Why should this be when most of these people visit clinics and doctor's offices, but remain unaware? A small number suffer the rather high threshold some doctors set for the diagnostic criteria for hypertension. The majority, however, represent a negligence in both the taking of blood pressures and the recording of the results stemming largely from cost cutting and sheer boredom.

Very few assistants know how to take a blood pressure. Rather than teaching them the right way and training them to a level of competency, accuracy and consistency, they are turned loose either with superficial knowledge or with an automated blood pressure cuff and recording instrument that may or may not be accurate and is still dependent on the assistant's ability to use the instrument correctly. If a clinician wants to treat more patients that are appreciative and save lives, the clinician would be well advised to take blood pressures his or herself.

Mechanized BP apparatuses notoriously give spurious results even the most expensive in the wrong hands. Moreover, what good is an automated cuff in the hands of a physician; he or she might rather use a mercury manometer and be certain. Today's hurried schedules with highly discounted reimbursements lead to a focus on a single problem. Ancillary abnormal findings get overlooked or discounted as probably in error. Sad but true, this happens and what more relevant condition can there be than the early diagnosis of hypertension along with the appropriate workup for underlying causes.

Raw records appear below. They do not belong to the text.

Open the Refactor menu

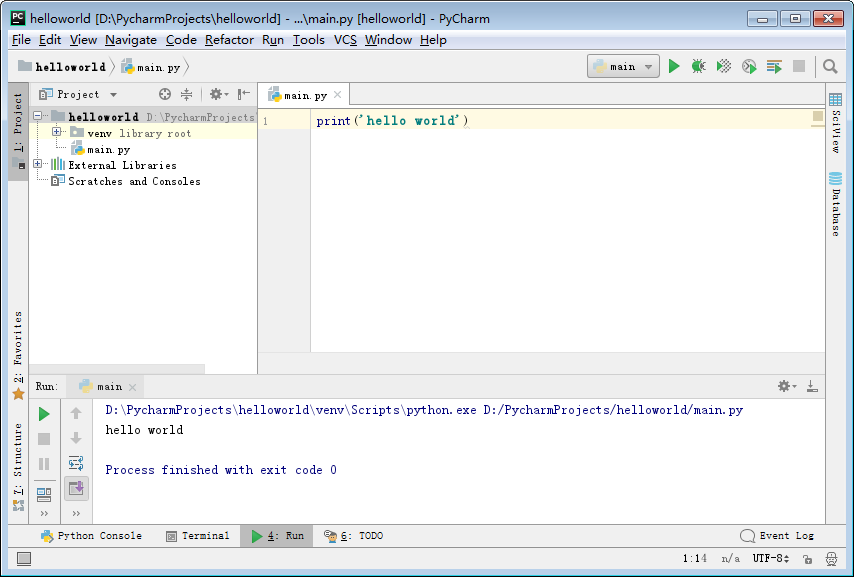229,39
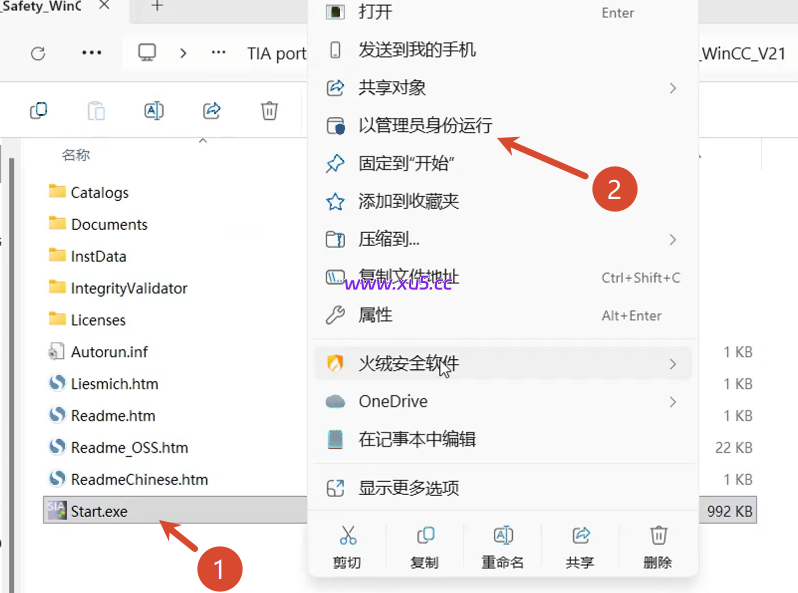Click the Cut icon in context menu
The width and height of the screenshot is (798, 593).
click(x=348, y=536)
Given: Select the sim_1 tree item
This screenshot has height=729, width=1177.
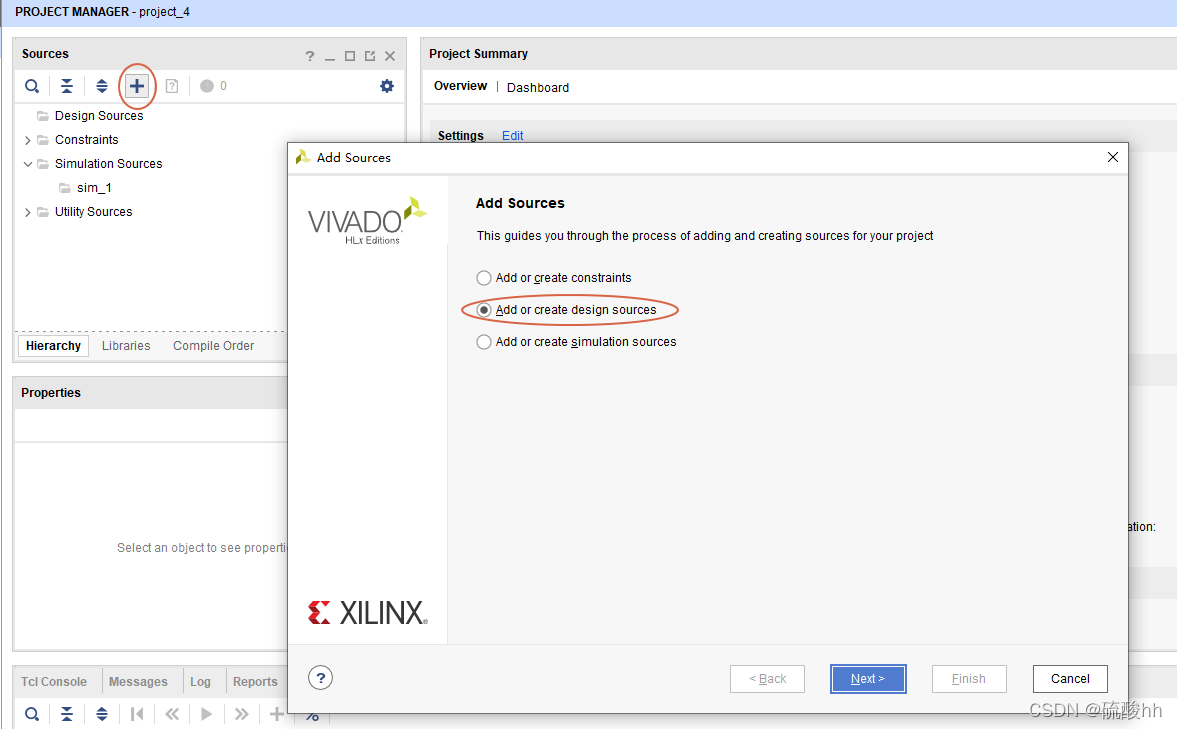Looking at the screenshot, I should tap(94, 188).
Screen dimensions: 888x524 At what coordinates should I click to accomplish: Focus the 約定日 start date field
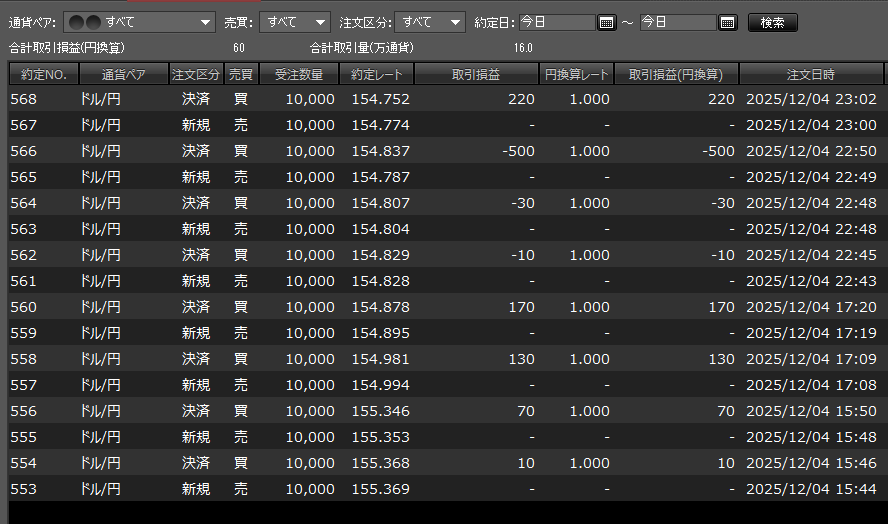(x=556, y=23)
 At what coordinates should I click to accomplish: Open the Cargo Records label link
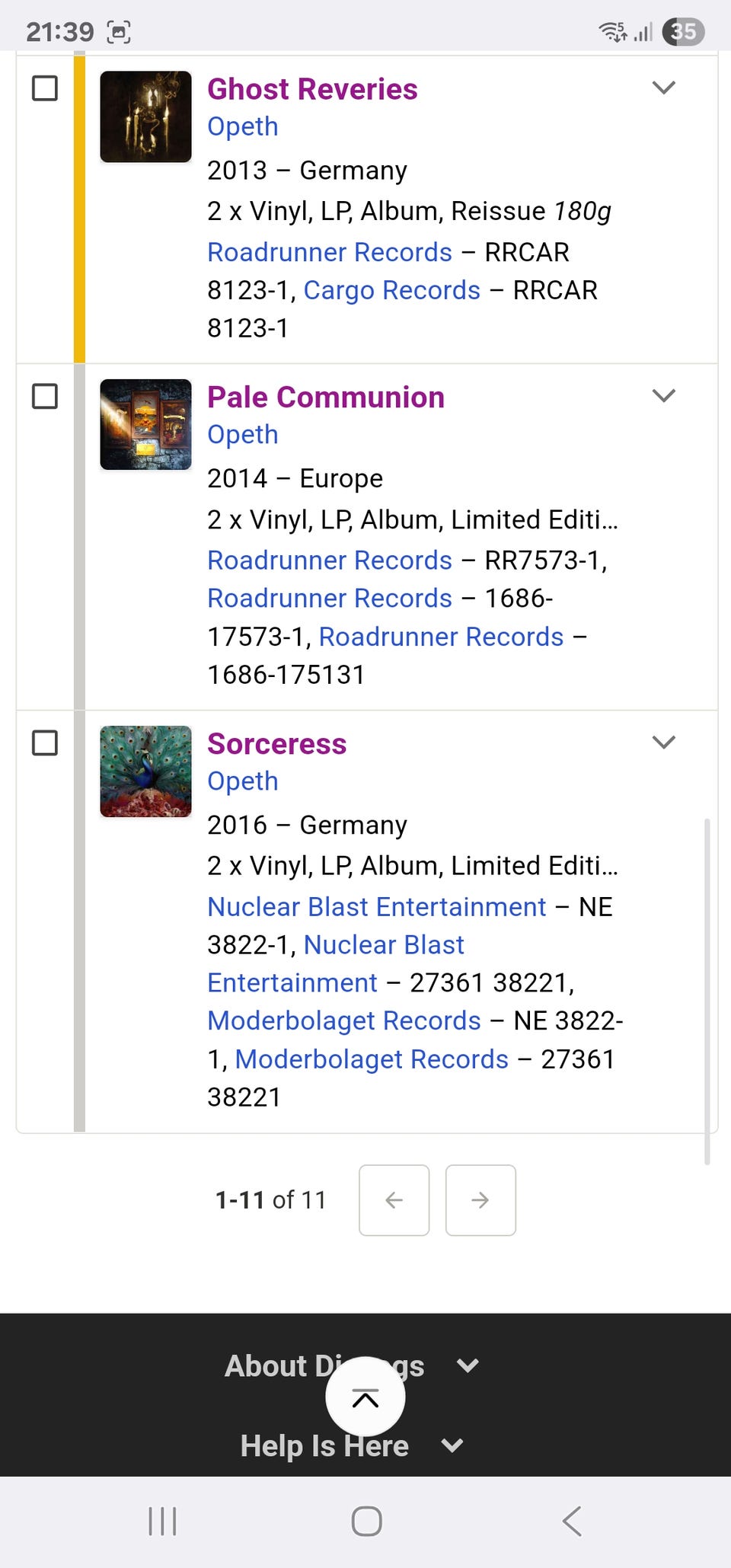pyautogui.click(x=391, y=290)
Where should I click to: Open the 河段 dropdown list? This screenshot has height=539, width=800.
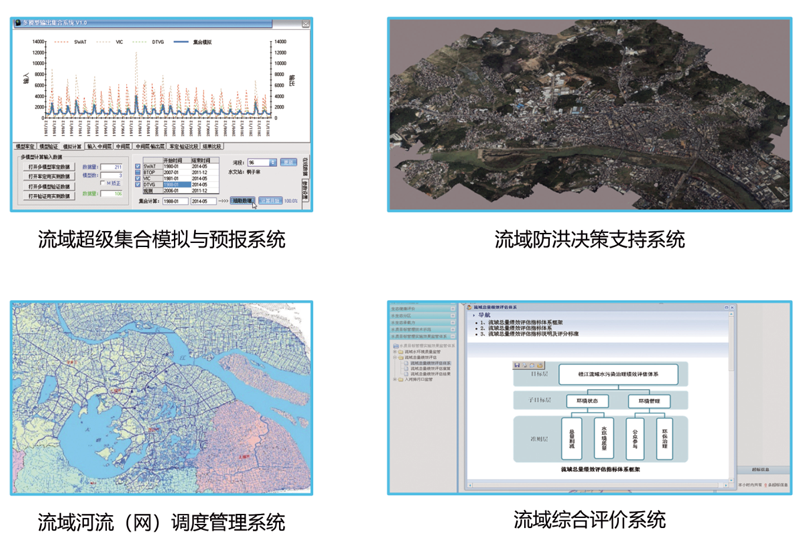[272, 162]
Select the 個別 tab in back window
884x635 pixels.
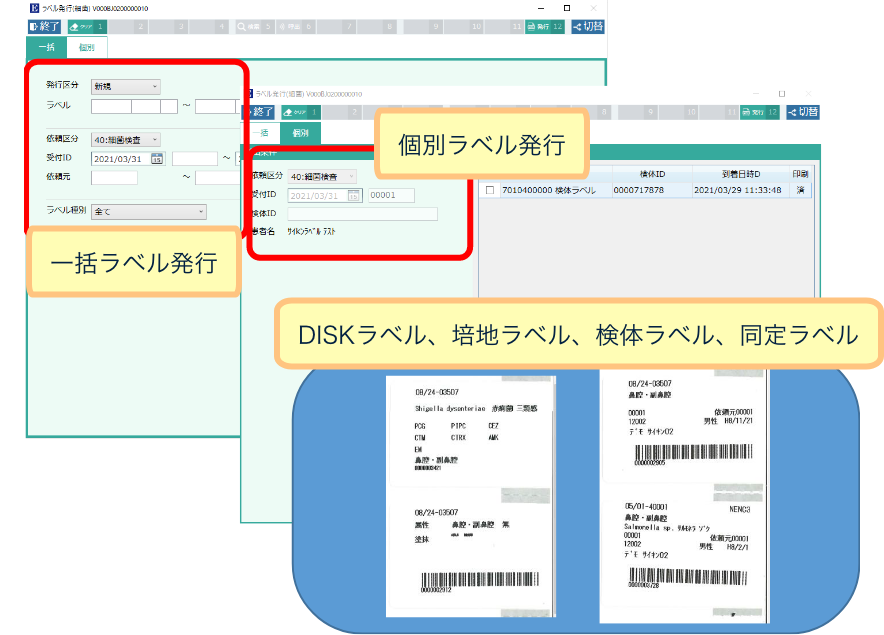(87, 47)
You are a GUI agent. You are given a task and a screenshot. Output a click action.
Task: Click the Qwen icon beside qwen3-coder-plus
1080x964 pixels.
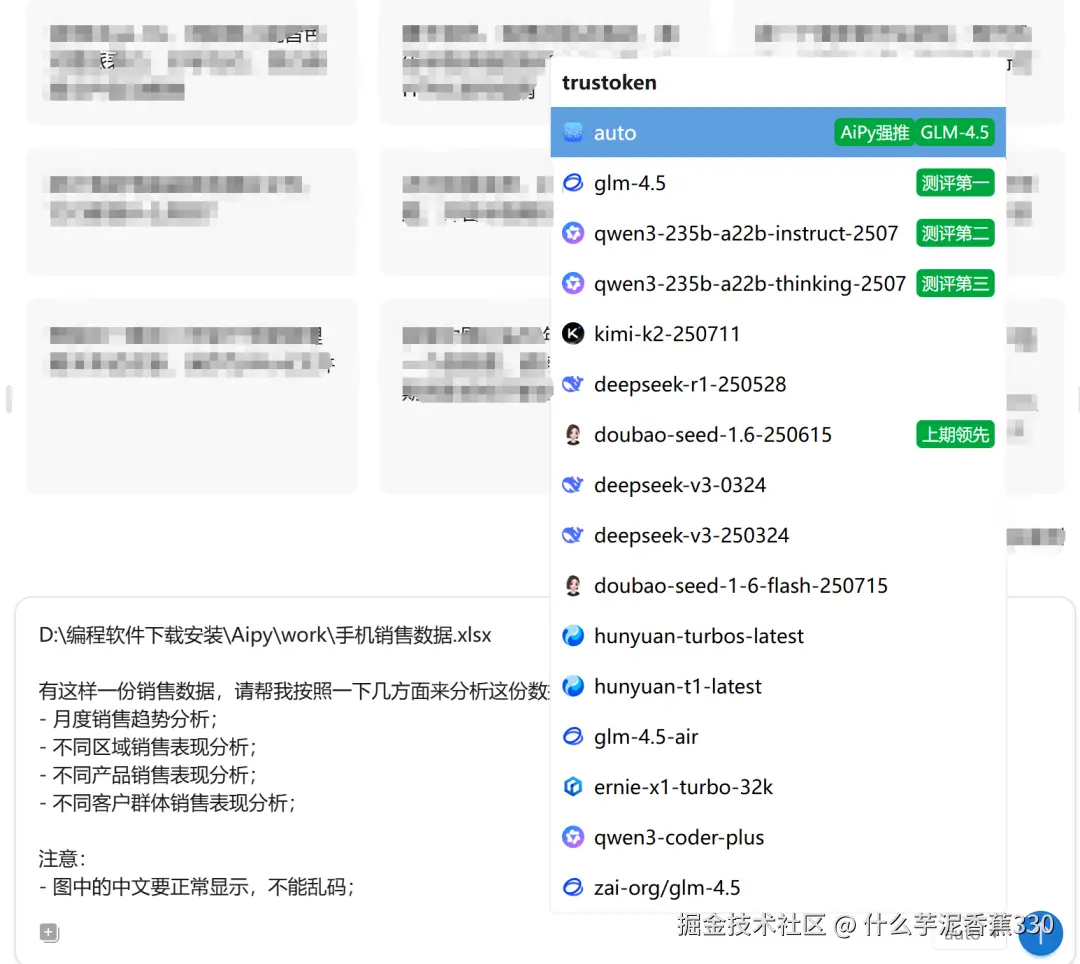click(x=573, y=837)
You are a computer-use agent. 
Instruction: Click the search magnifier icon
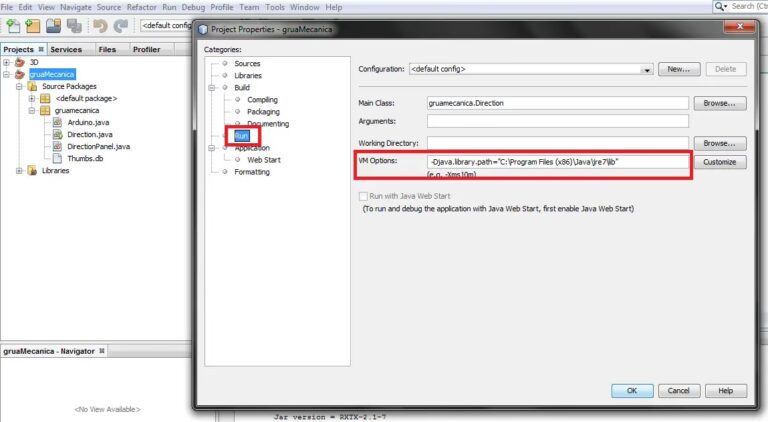pos(720,6)
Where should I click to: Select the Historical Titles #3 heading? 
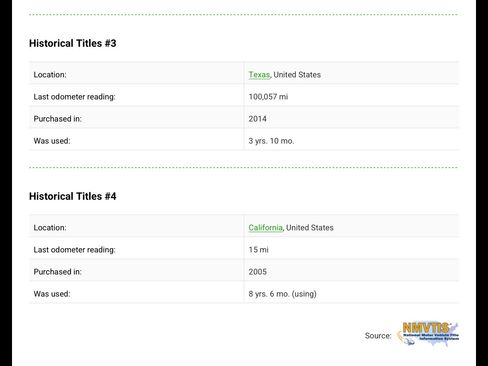(73, 43)
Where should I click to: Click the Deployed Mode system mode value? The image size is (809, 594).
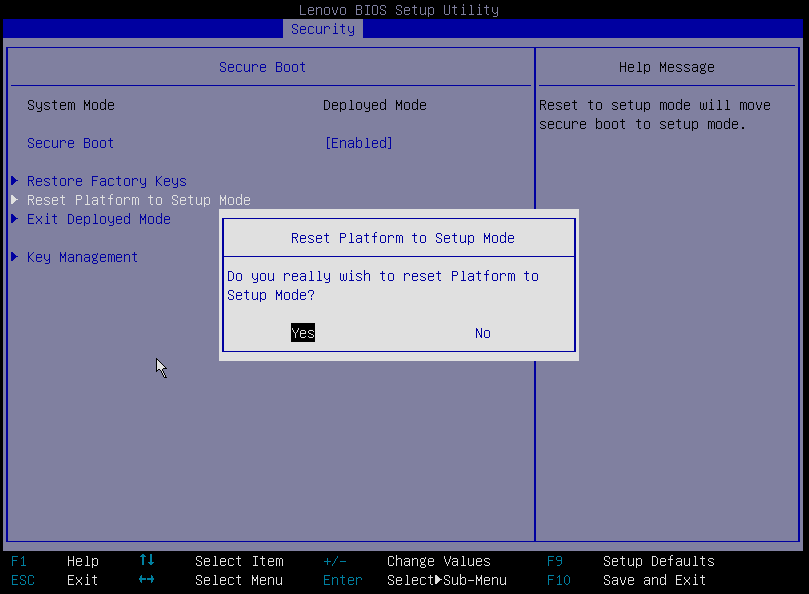coord(375,105)
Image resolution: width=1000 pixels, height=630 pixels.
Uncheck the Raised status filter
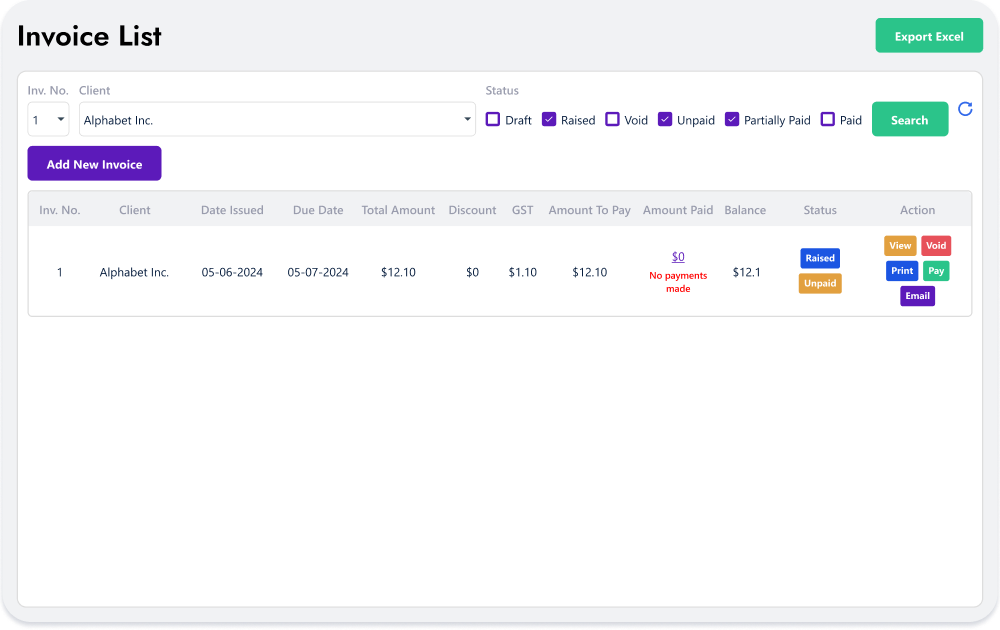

A proper BP reading requires an appropriate size cuff, a mercury manometer, and a stethoscope. The cuff should go first to the right arm in order not to miss Coarctation of the Aorta. The patient must fully extended the arm and raise it to chest level. The assistant must palpate a strong pulse placing the bowel of the stethoscope over the pulse while pumping the pressure to a safe level above the audible pulse, approximately 200 mm. Open the valve only a little so that the pressure drops slowly. Record the pressure for the first audible pulse, a rather distinct and abrupt point, easy to determine. Continue listening as the pressure falls. Record the first abrupt weakening change in sound and continue listening until no sound is heard recording that number as well. In some patients, there will be only one clear disappearance of sound while in others there are two changes to consider for the diastolic pressure, record them both. With only borderline BP, take another reading and do so for both arms. Record all readings such as 120/80-70 RA sitting. Include the position of the patient as well as the arm or leg. Always take multiple readings if pressure is above 120/70 and if above 140/90 take BP in one of the legs using a large cuff. Relegate BPs to only well known and trusted nurses and check even that during your physical exam. Take the patient’s pulse yourself as well; both make interesting conversation during your exam and lead to relevant system review questions.

The JAMA article below speaks of treatment protocols, but the diagnosis and workup come first. A treatment protocol may unerringly select the right treatment for the statistically average American patient but miss completely the appropriate treatment for the patient sitting before you. Many other conditions influence the choice of medications for treatment.